Thermo Fisher Scientific Inc.

NYSE • USD • HEALTHCARE • MEDICAL - DIAGNOSTICS & RESEARCH

Current Price $462.60 5 Years: -0.58% Target: $663.96

52-Week Range

$385.46 $643.99

Current price is 29.8% of 52-week range

Key Metrics

Market Cap $173.9B
P/E Ratio 27.7
Current Ratio N/A
EPS $17.74
Dividend Yield 0.36%
ATR(14) $15.92
Beta 1.0
PEG Ratio N/A
ROE N/A
Operating Earnings Growth Rate 1.29%

Analyst Consensus

Strong Buy
Buy: 18 Hold: 4 Sell: 0

AI Overview

Last updated about 1 month ago

Thermo Fisher remains one of the highest-quality franchises in life science tools and outsourced pharma services, built around a scale advantage that is hard to replicate: a broad consumables/instruments catalog, deeply embedded customer workflows, global distribution, and a fast-growing services engine spanning clinical research (PPD) and bioproduction. That breadth matters in a choppy demand environment because it diversifies end markets (biopharma, diagnostics, academia/government, industrial) while still letting the company cross-sell and bundle solutions. The March 2, 2026 update that PPD will help design a pivotal Phase 3 trial for AIM ImmunoTech is directionally consistent with the strategy: expanding the clinical development services footprint and staying close to customers’ pipelines, which tends to be stickier and higher value than pure product sales.

Financially, the most recent quarter (reported January 29, 2026 for Q4 2025) showed steady execution: Q4 revenue rose 7% to $12.21B with 3% organic growth, and adjusted EPS was $6.57 (a modest beat), while GAAP diluted EPS for Q4 was $5.21; for full-year 2025, revenue was $44.56B and GAAP diluted EPS was $17.74. Management guided 2026 revenue to $46.3B–$47.2B (4%–6% reported, 3%–4% organic) and adjusted EPS to $24.22–$24.80 (6%–8% growth), supported by meaningful capital return (about $3B in buybacks and roughly $700M in dividends noted on the call). On valuation, as of March 30, 2026 the shares trade around $480 with an equity market cap near $175B and a P/E around 26.7x; the dividend is modest (about $1.72 annualized, roughly a 0.35% yield), so the stock’s return profile is primarily about compounding EPS and buybacks rather than income.
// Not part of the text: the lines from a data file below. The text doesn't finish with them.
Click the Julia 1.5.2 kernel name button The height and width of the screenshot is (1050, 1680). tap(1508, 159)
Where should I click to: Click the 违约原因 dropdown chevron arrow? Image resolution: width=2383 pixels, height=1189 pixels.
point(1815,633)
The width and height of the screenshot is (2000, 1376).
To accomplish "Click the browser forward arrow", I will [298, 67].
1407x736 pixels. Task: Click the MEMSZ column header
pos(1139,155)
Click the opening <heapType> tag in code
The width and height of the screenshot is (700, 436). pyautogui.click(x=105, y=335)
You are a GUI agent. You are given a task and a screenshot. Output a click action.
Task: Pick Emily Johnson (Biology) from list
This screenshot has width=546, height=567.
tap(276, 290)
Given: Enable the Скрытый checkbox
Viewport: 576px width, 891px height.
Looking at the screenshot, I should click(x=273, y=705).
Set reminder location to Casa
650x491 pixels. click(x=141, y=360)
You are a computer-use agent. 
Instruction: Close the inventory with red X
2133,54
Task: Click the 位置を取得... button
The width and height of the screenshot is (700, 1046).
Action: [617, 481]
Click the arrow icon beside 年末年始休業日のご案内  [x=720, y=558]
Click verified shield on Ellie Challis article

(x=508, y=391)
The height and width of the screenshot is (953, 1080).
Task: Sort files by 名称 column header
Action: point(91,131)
The 12-month outlook is best framed as “durable compounder, but the multiple needs a clean acceleration signal.” The key catalysts are (1) confirmation that biopharma and bioproduction demand re-accelerates versus the conservative “similar to 2025” market tone embedded in guidance, (2) services momentum at PPD translating into better visibility and mix benefits, and (3) incremental upside if the referenced Clario transaction closes by mid-2026 (management commentary implied a potential $0.20–$0.25 lift to 2026 adjusted EPS, not included in baseline guidance). The main risks are (a) continued end-market softness in China and in academic/government customers pressuring organic growth, (b) policy/tariff and FX headwinds that could compress margins even if revenue holds up, and (c) multiple compression if growth stays in the low-single-digit organic range longer than investors expect.

Recommendation: HOLD. The business quality and 2026 EPS growth algorithm look intact, and capital returns provide a floor, but at roughly 26–27x earnings the stock is priced for a smoother re-acceleration than management’s own guidance implies, so the next leg up likely requires clearer evidence of improving end-market demand or tangible upside (deal close/synergies) beyond the current outlook.